What about the intersection of sex and violence — how have forcible rape rates changed over time? Again we turn to BJS data, although they do not go back nearly as far as homicide data, the earliest year being 1960. After retrieving data from this page, looking at the entire United States, forcible rape rate, from 1960 to 2006, I put them into a simple graph:
There are only two trends here: an increase from 1963 to 1992, and a decrease afterward. In fact, the two trends look pretty linear on first glance. The slope of the increasing trend is about +1.11, and the slope of the decreasing trend is about -0.85, confirming the hunch that the decline of civilization snowballs more quickly than its restoration proceeds. As with homicide, Boomers and Gen X-ers cannot complain about rape epidemics in recent generations. This is particularly true for the Boomers and Gen X-ers who manufactured and continue to prop up the myth of the campus rape crisis.

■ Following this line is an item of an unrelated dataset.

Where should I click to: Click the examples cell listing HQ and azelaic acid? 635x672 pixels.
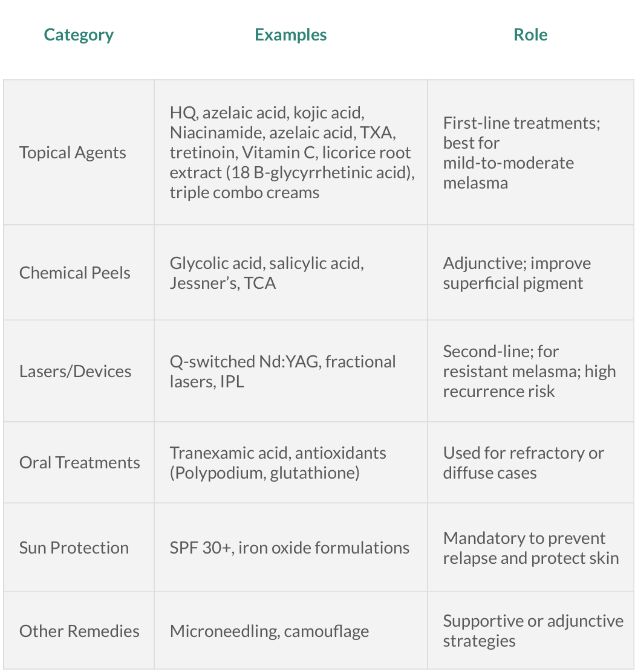coord(291,153)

The BJS also has an index of “violent crime” that includes murder and non-negligent manslaughter, forcible rape, robbery, and aggravated assault. I used the same search function as for the rape rate graph, and the trends for this general violent crime rate look the same as the rape rate trends, so I won’t include the graph. In brief, there’s an increase from 1962 to 1991, and a decrease afterward.
As in the case of sluttiness, using popular culture as a means of taking civilization’s pulse is highly unreliable. Before, we saw that slutty behavior has been decreasing even as perceived slutty appearances have been increasing. Here, we see that violent crime has been decreasing even as video games, movies, and TV shows have become increasingly violent. To pick just one example, gangsta rap was invisible during the 1980s and only became popular when Dr. Dre’s album The Chronic came out in 1992, drawing ever larger audiences throughout the 1990s — at the very time when violent crime was falling.
I don’t believe that trends in real behavior and in popular culture are causally related in an inverse way either — just that they are independent of each other. Cycles of fashion in the cultural realm are self-contained, and oscillations and limit cycles in real behavior are also self-contained, at least to a first approximation. I’ve read posts at Cognitive Daily that exposure to violent video games (and perhaps TV shows?) desensitizes people to violence within controlled, experimental laboratory settings, and that is an interesting finding. However, in examining the world outside of the lab, violent media cannot hope to account for even a trivial share of the variance across time in violent behavior.